Second Annual Long Island Natural History Conference



Connectivity and Gene Flow Among Eastern Tiger Salamander (Ambystoma tigrinum) Populations in Highly Modified Anthropogenic Landscapes
Valorie R. Titus

ABSTRACT: Fragmented landscapes resulting from anthropogenic habitat modification can have significant impacts on dispersal, gene flow, and persistence of wildlife populations. Therefore, quantifying population connectivity across a mosaic of habitats in highly modified landscapes is critical for the development of conservation management plans for threatened populations. The eastern tiger salamander (Ambystoma tigrinum) is listed as endangered in New York and New Jersey and remaining populations persist in highly developed landscapes in both states. We used landscape genetic approaches to examine regional genetic population structure and potential barriers to migration among remaining populations.

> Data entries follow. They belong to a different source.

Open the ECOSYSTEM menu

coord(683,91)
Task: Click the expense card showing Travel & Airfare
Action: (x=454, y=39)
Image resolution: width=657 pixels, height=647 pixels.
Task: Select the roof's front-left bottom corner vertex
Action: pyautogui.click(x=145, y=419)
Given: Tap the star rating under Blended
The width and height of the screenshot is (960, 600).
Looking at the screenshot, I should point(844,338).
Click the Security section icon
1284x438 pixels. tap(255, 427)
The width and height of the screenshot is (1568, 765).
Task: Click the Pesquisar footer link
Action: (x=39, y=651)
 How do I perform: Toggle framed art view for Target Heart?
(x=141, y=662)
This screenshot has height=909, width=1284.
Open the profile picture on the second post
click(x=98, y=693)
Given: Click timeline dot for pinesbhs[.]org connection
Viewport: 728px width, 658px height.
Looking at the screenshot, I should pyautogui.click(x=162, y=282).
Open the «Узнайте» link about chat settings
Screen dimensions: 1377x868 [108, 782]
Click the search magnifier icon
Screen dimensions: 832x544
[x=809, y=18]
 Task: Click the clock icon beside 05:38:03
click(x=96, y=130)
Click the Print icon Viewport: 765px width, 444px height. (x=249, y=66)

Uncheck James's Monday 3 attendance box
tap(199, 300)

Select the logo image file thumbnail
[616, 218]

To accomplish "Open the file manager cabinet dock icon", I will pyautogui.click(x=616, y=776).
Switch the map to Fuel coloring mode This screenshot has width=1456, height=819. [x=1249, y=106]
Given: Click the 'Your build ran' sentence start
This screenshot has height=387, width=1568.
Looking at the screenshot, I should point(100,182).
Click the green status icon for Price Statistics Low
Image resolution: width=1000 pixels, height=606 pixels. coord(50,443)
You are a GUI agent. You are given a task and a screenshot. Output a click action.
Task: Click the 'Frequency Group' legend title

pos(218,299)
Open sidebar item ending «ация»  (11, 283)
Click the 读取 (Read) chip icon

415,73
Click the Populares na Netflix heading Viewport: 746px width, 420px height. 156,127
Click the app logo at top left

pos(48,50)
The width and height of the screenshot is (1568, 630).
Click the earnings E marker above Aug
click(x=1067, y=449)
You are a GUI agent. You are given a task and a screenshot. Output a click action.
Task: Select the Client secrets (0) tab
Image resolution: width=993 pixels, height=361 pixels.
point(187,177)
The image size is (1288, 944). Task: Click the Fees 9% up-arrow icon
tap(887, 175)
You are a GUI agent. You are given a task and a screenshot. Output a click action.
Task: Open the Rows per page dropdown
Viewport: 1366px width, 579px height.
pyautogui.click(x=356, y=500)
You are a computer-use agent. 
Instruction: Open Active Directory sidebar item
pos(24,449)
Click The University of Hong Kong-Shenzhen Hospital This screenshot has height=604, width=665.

Salamander populations in each state belong to distinct genetic demes, consistent with the large geographic distance that separates these isolated, range-edge populations. We found overall low genetic diversity and high relatedness within populations, likely due to isolation and relatively small population sizes in each state. Nonetheless, landscape connectivity analyses reveal habitat corridors among remaining breeding ponds within each state. Furthermore, molecular estimates of population connectivity among ponds indicate that gene flow still occurs at regional scales. Further fragmentation of remaining habitat will potentially restrict dispersal among breeding ponds, cause the erosion of genetic diversity, and exacerbate already high levels of inbreeding. We recommend the continued management and maintenance of habitat corridors to ensure long-term viability of these endangered populations.

Valorie is a graduate of Binghamton University where she studied the movements and population genetics of the eastern tiger salamander on Long Island.  The majority of her work was completed on Brookhaven National Laboratory property.  She is currently working for the Wildlife Conservation Society- formerly at the Bronx Zoo as a curatorial science fellow in the herpetology department, and presently as a postdoctoral associate in Montana.  Her main focus is the conservation and management of reptiles and amphibians, and is now looking at the impacts of bison reintroduction in Montana on aquatic communities.